→ Dataset entries
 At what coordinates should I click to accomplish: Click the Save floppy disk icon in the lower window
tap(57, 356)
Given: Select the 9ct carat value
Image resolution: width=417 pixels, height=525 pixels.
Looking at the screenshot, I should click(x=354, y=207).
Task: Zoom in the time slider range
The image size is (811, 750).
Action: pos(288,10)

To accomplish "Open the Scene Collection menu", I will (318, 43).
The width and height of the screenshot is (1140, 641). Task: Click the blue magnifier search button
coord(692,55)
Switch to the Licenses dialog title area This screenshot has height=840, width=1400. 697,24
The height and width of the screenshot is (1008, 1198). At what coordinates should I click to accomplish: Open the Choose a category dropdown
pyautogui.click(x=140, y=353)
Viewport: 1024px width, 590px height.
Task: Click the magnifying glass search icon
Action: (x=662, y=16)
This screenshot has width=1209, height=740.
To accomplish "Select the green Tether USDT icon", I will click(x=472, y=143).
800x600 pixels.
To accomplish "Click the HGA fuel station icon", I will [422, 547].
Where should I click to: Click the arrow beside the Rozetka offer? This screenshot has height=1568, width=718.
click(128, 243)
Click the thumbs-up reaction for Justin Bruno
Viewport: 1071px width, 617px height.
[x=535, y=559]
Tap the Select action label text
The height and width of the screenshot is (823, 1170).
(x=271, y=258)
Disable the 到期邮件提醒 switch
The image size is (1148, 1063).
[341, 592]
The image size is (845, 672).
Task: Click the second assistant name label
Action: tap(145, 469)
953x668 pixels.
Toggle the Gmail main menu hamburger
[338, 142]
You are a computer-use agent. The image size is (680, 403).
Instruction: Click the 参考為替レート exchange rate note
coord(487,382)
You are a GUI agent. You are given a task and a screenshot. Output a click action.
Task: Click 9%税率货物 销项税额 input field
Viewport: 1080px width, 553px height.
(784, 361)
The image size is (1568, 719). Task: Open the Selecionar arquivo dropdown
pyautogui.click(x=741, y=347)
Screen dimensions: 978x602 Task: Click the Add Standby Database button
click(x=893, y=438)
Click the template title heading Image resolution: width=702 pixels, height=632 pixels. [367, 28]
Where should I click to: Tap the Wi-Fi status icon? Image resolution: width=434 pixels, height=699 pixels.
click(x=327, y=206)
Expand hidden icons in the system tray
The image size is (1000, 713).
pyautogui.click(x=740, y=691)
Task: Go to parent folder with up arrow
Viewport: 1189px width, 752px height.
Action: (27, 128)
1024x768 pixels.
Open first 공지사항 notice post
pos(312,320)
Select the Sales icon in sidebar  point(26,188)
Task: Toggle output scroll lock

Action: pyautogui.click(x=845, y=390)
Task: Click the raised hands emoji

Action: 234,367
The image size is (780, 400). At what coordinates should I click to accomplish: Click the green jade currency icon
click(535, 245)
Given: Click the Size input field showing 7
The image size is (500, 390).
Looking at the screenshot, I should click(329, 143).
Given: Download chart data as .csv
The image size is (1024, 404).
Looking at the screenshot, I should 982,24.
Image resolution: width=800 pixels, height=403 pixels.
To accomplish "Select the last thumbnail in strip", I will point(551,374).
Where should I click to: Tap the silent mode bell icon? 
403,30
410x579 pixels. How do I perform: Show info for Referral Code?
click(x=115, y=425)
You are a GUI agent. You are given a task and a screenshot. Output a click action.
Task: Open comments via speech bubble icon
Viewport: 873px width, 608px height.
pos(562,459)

→ Exercise directions
Tell how many lines of the data include the word "will", without any other words.

→ Written answer
4